Les dépenses nationales en R&D de l’Irlande se situent en bas de la moyenne communautaire, mais sont en train de croître rapidement ; à leur tour, les fluxs d’entrée d’investissement direct ont été plus élevés que la moyenne communautaire. Ainsi, la façon dont les systèmes nationaux interagissent avec le reste du monde, devient de plus en plus importante. Les croissantes «externalités» (spillovers) sont globales au lieu de nationales, ce qui fait que la capacité d’absorption nationale est plus importante, surtout pour les pays en retard. Cette discussion nous conduit à des considérations sur les sources de rapprochement (catching-up). Dowrick (1994) suggère que les effets d’externalités sont des sources importantes de croissance pour les pays de moyen et élevée production, mais ne le sont pas pour les pays de basse production. Cela est dû à l’absence d’infrastructures de «convergence technologique» et «capacité sociale» dans ces derniers pays pour faire un usage d’effectif de ce qui devrait être un bien public. D’autres sujets peuvent devenir obsolètes dans la littérature économique. C’est le cas par exemple des explications au sujet du «change d’inégalité» et de l’«impérialisme». Les «externalités» sont généralement vues comme quelque chose de mauvais dans les «nouvelles théories de la croissance», étant donné qu’elles peuvent baisser le montant de R&D exécuté par les entreprises en raison de quelques connaissances que celles-ci obtiennent pour être atteintes librement, réduisant de manière significative les stimulations pour que celles-ci investissent. Dans ces théories, la R&D augmente la connaissance et, ainsi de suite, l’innovation technologique, laquelle à son tour stimule la croissance. Cependant, il existe un manque d’attention relativement à d’autres facteurs, comme les institutions, les facteurs organisationnels, les conditions locales, etc., qui peuvent être aussi des facteurs importants pour la croissance. Les nouvelles théories de croissance confient trop dans la nature endogène du changement technologique pour l’élimination d’importantes «externalités».
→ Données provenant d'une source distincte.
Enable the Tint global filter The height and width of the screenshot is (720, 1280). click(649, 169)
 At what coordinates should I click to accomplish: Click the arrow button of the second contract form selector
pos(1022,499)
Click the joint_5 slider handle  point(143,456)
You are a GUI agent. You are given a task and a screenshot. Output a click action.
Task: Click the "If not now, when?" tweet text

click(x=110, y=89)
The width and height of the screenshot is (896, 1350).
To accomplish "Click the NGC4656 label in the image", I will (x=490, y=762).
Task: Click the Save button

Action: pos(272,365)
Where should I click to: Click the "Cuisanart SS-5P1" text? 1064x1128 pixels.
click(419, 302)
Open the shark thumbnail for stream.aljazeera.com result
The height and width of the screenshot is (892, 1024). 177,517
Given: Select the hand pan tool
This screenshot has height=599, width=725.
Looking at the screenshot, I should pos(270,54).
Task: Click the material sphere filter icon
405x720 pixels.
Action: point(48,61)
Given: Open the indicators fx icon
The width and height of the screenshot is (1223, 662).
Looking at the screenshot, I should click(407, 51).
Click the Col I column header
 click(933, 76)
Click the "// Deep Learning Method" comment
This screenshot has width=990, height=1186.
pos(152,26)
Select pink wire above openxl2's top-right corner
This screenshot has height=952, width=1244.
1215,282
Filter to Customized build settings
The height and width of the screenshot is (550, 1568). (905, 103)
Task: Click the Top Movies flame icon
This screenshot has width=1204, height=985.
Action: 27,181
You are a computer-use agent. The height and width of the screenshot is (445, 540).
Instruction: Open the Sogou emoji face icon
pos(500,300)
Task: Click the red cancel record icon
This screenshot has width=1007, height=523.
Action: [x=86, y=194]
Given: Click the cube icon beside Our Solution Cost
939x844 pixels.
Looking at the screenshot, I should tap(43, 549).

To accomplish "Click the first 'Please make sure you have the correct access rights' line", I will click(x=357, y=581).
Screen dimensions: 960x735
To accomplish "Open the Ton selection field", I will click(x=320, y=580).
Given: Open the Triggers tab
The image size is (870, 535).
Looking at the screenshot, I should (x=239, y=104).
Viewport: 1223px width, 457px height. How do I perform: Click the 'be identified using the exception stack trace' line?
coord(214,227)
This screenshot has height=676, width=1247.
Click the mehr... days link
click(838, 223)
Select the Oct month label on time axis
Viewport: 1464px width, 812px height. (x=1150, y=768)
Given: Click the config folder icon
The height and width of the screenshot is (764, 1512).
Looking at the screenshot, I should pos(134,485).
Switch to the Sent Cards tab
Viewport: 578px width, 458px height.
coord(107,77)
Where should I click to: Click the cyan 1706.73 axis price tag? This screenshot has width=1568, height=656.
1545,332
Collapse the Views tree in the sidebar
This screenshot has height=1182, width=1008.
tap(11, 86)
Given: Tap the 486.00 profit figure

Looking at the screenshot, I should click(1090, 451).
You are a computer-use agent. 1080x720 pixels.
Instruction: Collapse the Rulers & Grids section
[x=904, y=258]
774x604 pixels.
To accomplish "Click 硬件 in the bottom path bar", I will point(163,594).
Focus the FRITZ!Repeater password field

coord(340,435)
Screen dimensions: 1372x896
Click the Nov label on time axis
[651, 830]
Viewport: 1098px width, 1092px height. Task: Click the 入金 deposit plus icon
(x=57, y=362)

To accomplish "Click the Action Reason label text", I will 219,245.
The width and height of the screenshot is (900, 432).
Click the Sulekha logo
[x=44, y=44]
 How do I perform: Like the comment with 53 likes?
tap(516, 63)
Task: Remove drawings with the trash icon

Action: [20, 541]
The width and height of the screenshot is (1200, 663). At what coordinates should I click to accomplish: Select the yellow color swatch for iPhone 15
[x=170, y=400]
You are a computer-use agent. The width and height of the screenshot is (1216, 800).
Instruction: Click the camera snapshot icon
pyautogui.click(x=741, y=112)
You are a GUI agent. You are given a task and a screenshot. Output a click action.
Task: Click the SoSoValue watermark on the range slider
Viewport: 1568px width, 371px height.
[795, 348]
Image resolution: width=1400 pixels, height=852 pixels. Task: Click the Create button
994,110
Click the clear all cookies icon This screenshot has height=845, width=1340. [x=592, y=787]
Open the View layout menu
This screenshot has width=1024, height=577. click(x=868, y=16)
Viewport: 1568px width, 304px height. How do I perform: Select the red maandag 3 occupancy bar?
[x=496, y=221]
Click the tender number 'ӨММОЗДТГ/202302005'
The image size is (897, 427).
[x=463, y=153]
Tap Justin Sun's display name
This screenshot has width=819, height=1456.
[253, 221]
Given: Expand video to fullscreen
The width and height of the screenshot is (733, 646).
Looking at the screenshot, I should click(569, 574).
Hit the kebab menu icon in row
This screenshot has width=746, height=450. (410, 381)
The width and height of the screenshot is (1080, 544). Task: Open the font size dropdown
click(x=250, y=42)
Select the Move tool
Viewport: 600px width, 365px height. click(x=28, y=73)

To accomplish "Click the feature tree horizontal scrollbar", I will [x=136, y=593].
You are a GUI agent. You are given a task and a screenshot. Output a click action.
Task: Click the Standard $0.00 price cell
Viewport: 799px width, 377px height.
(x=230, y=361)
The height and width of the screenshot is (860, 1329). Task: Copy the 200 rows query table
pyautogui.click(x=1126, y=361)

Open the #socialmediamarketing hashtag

Le travail sur ces paradigmes technico-économiques et les vagues longues de Freeman et Perez est aussi intéressant, parce qu’il montre que le type de capacité d’absorption sociale peut être différent dans des périodes historiques distinctes, reflétant en cela les caractéristiques du paradigme technico-économique prédominant (Perez, 1998). Par exemple, Freeman soutient que la diffusion du nouveau paradigme technico-économique est vulgairement caractérisée par la divergence au lieu de la convergence, aussi bien en termes d’élargissement de la dissemblance du rendement que de l’élargissement des hiatus de rendement entre les systèmes nationaux (Freeman, 2000).

Des travaux récents de l’OCDE sur la nouvelle économie soulignent également des tendances de croissance divergente entre ces pays, comme le modèle dominant dans les années 90 (OCDE, 2000b; OCDE 2000c). La période de rapprochement de 1950 à 1970 semble avoir été un processus unique, aussi bien en termes locaux (à l’intérieur de l’OCDE), qu’historiquement.

Le travail de Fagerberg et al (1994) ajoute une dimension intéressante à l’analyse de rapprochement. Cela indique qu’en moyenne, dans la dernière décennie, il y a eu une convergence entre les nations européennes ; pour les régions européennes, l’histoire est différente. Ici la connaissance de base des régions est importante pour expliquer pourquoi les différences de rendement restent constantes ou s’amplifient (Cappelen, Fagerberg et Vespagen, 1999).